If Derrida is correct in asserting that there is nothing (not even Nothing, notably more “present” to the French than to the Anglo-American intellectual tradition) outside the text; if de Man is correct in similarly asserting that all experience is in fact the experience of reading, while reading is the condition of the commonly-imagined-to-be-primary realm called “experience,” then Barthes’ epigraph to Roland Barthes by Roland Barthes—“It is all to be taken as if spoken in a novel”—is merely a piece of accurate advice. That is, it is all to be taken literally (as how else could one take a text, read it?): the author is a character in and of his text, produced by and within the text.

I am reminded of Borges’s infinite library of Babel, “The universe (which others call the library),” or the hypothetical book of all Jesus’ deeds mentioned at the conclusion of the Gospel According to John that could not be contained by the world. The text contains the world.

Returning to Proust, the writer’s withdrawal from “life” is simply a representation of his performance of a particular function associated with (but neither caused by nor causing) a particular point on the grid of specification: the author’s function within the grid is to utter discourse, nor is he, as author-function, anything but this uttering function. The writer as subject is effaced, diffused into the text: “I am writing a text and I call it [Roland Barthes]” (Roland Barthes by Roland Barthes).
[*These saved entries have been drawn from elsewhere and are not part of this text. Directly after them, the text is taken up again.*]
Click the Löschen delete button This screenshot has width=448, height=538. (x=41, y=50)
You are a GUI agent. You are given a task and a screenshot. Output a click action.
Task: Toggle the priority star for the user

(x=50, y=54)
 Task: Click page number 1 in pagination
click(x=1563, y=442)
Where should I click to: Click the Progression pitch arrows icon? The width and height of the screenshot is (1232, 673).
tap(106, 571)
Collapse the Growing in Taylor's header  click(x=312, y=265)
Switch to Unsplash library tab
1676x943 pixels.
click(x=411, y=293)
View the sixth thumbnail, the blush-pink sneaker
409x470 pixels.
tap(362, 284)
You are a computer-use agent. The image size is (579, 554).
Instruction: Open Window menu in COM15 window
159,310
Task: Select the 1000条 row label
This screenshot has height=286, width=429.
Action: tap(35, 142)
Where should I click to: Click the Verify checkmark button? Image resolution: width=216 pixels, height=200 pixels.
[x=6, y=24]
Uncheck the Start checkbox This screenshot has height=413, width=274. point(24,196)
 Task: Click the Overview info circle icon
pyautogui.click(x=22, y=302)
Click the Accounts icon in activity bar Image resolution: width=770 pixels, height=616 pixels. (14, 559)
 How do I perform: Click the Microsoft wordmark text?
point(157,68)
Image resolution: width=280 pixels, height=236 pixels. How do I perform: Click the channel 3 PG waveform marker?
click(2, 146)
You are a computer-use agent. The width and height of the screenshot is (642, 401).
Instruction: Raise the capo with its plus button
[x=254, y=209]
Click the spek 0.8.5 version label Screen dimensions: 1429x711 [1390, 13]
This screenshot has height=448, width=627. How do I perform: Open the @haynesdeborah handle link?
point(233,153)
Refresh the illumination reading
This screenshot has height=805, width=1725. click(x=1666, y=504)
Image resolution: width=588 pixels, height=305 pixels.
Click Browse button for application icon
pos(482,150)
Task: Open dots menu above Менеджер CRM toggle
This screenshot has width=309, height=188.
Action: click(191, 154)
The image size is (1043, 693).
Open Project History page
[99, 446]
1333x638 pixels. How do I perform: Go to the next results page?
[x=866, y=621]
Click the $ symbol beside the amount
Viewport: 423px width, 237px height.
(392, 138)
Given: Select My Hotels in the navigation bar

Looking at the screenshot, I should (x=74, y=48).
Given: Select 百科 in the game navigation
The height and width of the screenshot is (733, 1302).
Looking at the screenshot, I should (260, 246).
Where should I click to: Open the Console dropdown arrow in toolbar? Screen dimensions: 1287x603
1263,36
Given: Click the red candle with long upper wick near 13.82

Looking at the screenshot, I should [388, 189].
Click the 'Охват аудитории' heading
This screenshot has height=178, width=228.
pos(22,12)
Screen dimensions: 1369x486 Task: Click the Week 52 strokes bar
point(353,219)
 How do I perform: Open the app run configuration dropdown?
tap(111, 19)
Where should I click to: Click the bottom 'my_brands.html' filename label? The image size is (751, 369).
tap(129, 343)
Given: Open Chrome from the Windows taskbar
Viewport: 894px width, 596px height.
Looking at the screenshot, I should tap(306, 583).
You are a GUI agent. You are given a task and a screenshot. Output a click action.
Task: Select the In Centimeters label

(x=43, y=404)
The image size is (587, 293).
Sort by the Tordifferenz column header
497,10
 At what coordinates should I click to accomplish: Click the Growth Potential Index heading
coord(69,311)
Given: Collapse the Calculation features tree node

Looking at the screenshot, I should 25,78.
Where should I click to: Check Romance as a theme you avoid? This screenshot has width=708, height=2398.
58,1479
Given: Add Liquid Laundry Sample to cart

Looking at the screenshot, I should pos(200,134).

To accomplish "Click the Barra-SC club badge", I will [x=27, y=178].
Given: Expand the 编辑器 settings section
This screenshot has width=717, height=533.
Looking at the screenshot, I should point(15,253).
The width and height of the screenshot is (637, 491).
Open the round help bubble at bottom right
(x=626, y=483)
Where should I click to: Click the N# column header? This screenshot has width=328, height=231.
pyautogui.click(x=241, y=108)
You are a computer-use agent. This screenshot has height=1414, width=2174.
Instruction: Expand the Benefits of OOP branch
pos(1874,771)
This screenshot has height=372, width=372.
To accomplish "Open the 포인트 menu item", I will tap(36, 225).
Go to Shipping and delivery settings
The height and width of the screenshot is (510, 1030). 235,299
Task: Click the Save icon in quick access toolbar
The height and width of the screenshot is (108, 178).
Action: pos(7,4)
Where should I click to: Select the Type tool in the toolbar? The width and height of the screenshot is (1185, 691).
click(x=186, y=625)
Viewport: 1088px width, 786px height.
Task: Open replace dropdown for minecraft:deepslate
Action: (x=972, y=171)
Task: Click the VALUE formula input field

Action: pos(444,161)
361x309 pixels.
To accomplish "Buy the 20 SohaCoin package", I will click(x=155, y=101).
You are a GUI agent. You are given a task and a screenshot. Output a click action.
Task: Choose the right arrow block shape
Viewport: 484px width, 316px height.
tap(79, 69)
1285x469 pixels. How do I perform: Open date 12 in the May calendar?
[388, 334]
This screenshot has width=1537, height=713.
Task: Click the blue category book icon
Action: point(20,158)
A text, unlike a statue, can have no inside nor outside (what is the author but the “outside” of the text that serves paradoxically to guarantee its interiority?): all that there is, is on the surface, on the lines not between them; all that there is are the lines themselves.

As “Borges” writes, in the voice of Borges, “The other one, the one called Borges, is the one things happen to....he has achieved some valid pages…but what is good belongs to no one, not even to him, but rather to the language and to tradition” (“Borges and I,” Labyrinths: Selected Stories and Other Writings, p. 246).